Quando incontro una commessa sgradevole come quelle di oggi (sara’ la primavera o lo sciopero dei mezzi) o qualcuno che non fa il proprio lavoro con passione, ma con evidente acrimonia, è come se la giornata mi andasse di traverso. Mi provoca più o meno lo stesso grado di irritazione di una macchia sul mio vestito preferito, scoperta un attimo prima di poterlo indossare per una grande occasione. O di un pezzetto di insalata infilato fra i denti che non se ne va via. O di quando, dopo 40 giorni di sole ininterrotto, piove proprio il giorno in cui avevate programmato una gita.

Il piacere dello shopping rovinato dal fastidio di questa persona, che non sa apprezzare quello che ha e quello che fa, e che maltratta indiscriminatamente non solo i clienti che magari lo meriterebbero (se ne esistono, visto che la regola fondamentale, che ci piaccia o meno, dovrebbe esser che “il cliente ha sempre ragione”), ma anche quelli innocui e anche abbastanza timidi, come me. Quelli che vogliono solo entrare e dare un’occhiata, e se hanno bisogno, prima aspettano che si liberi un commesso o una commessa, e poi educatamente chiedono. Che non sbuffano in coda, che non fanno scenate o piazzate, ma che per primi rispettano il santo lavoro di chi serve un cliente.

Spesso è un lavoro difficile, ma non l’abbiamo scelto noi, lo hanno scelto loro.
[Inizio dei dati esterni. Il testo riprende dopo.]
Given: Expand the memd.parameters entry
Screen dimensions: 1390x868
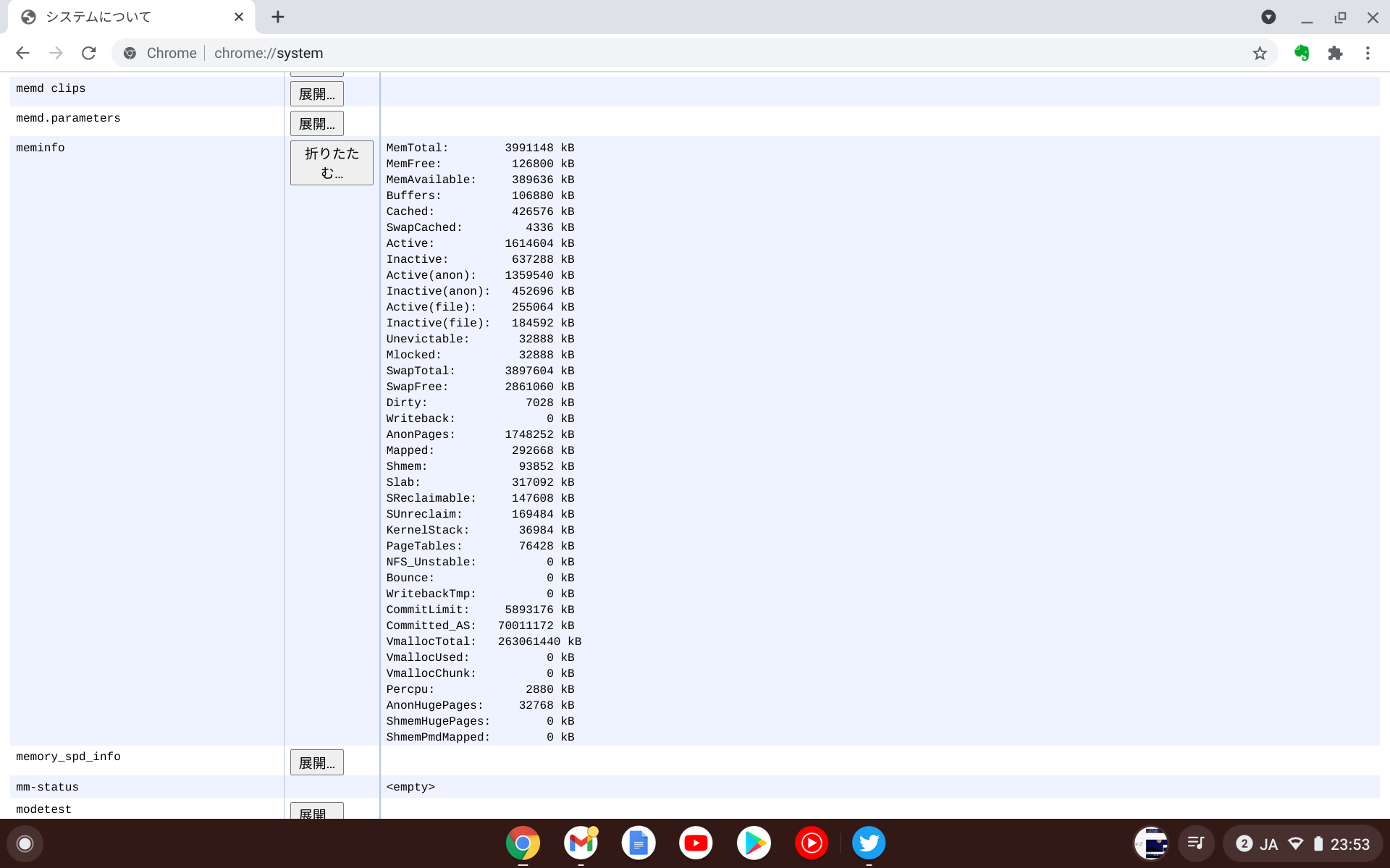Looking at the screenshot, I should (316, 123).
Spesso è un lavoro poco pagato, e stressante, spossante, stancante e sfibrante… LO SAPPIAMO. E li rispettiamo per questo.

Perché nove volte su dieci hanno a che fare con il turista che non capisce, o fa finta di non capire, o con l’eterna indecisa che fa tirare fuori mille cose, o con quella che spiegazza tutto e non chiede neanche scusa, o con quella dai modi sbrigativi che ha fretta di rientrare dalla pausa pranzo, o con la vera e propria stronza.. si, capita anche quella. E lo sappiamo che ci vuole la pazienza di un santo.

Ma allo stesso tempo NON AMMETTIAMO (perlomeno, non io) che quell’unica volta su dieci in cui hanno a che fare con un cliente “normale”, trattino frettolosamente, sgarbatamente, o addirittura malamente, quella persona.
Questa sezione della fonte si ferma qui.